Liang expects Otter's AI work persona will be able to answer 90% of the questions it's asked during meetings, he said. When it's stuck on the remaining 10%, the questions will be sent to the human worker with a note saying, "Hey, I don't know how to answer this question — can you help me?"


If avatars can accurately represent employees, Liang said they'll save them time and boost productivity. He said the bots will be able to attend meetings related to customer support, sales, and team status updates — which could give employees extra hours in their day to focus on more creative tasks and, in turn, make companies more money.

Workers, he noted, could even send their virtual replicas to meetings that occur while they're on vacation.

But the road to building trustworthy AI avatars is riddled with technical and social obstacles.

It's "very challenging," Liang said, to get a model to figure out the right way to interact with a group of people, whether it's knowing when to speak up, wait its turn, or interject. That's because meeting etiquette varies based on what's being discussed.

He also notes that it's hard to instill emotional cues into AI that can be used to determine whether the persona should raise its voice or stay calm.


"It needs to have the knowledge and emotional intelligence to participate in a productive way," Liang said about the AI.

So, Liang believes any personas will need to go through "several stages" before they can operate in the way he envisions.

However, Liang believes the technology to create them already exists., he said, has created AI personality chatbots that can speak like high-profile figures such as Elon Musk.

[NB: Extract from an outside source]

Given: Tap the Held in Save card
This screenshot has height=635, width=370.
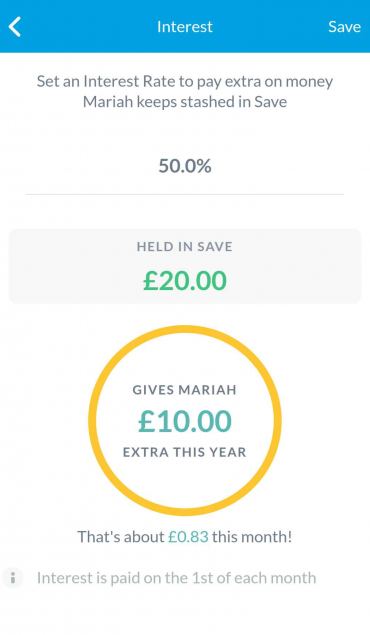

Meta's AI assistants are trained to replicate the personas of celebrities like Kendall Jenner and Tom Brady.

Otter itself launched a new feature this month where multiple people can ask an AI chatbot specific questions about meetings it's recorded. Liang sees this recent development as a step toward creating a fully operative AI avatar.

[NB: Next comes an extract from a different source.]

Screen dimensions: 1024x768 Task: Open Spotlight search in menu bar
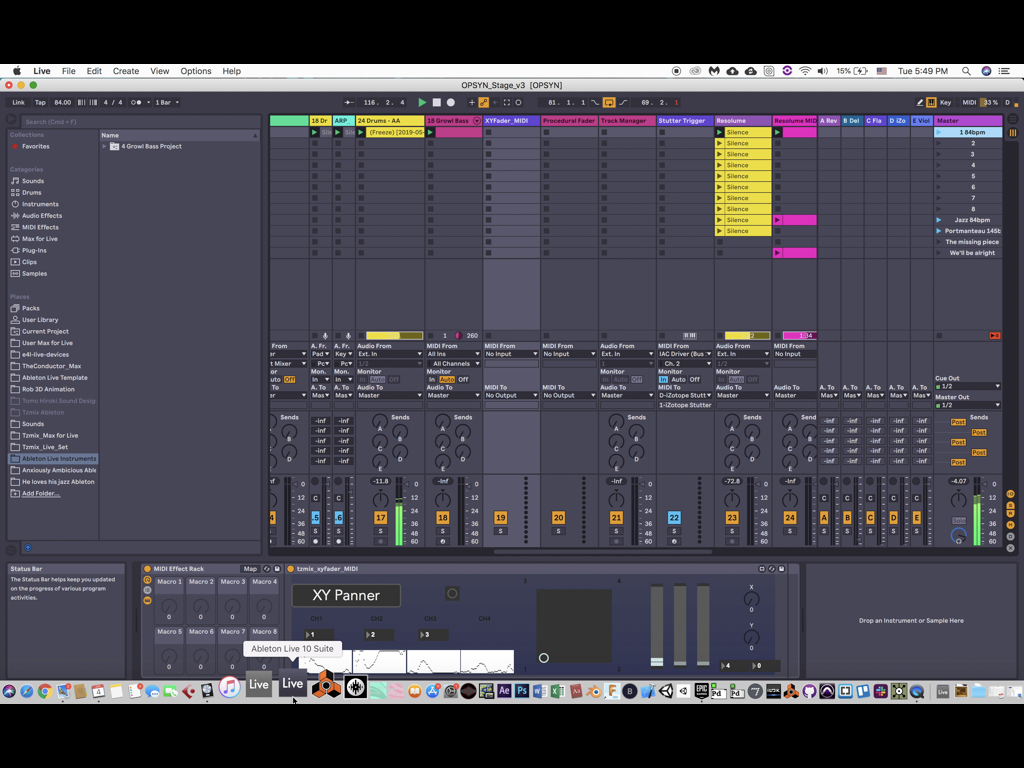coord(966,71)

However, the potential for avatars in meetings doesn't mean get-togethers will soon become obsolete. The CEO still believes they're an effective and efficient way to exchange information across the company; AI can merely accelerate that process.


But when it comes to a one-on-one with a boss or an annual review, Liang would advise workers to think twice about getting their digital twin to attend that meeting.

"You'd probably want to go by yourself," he said.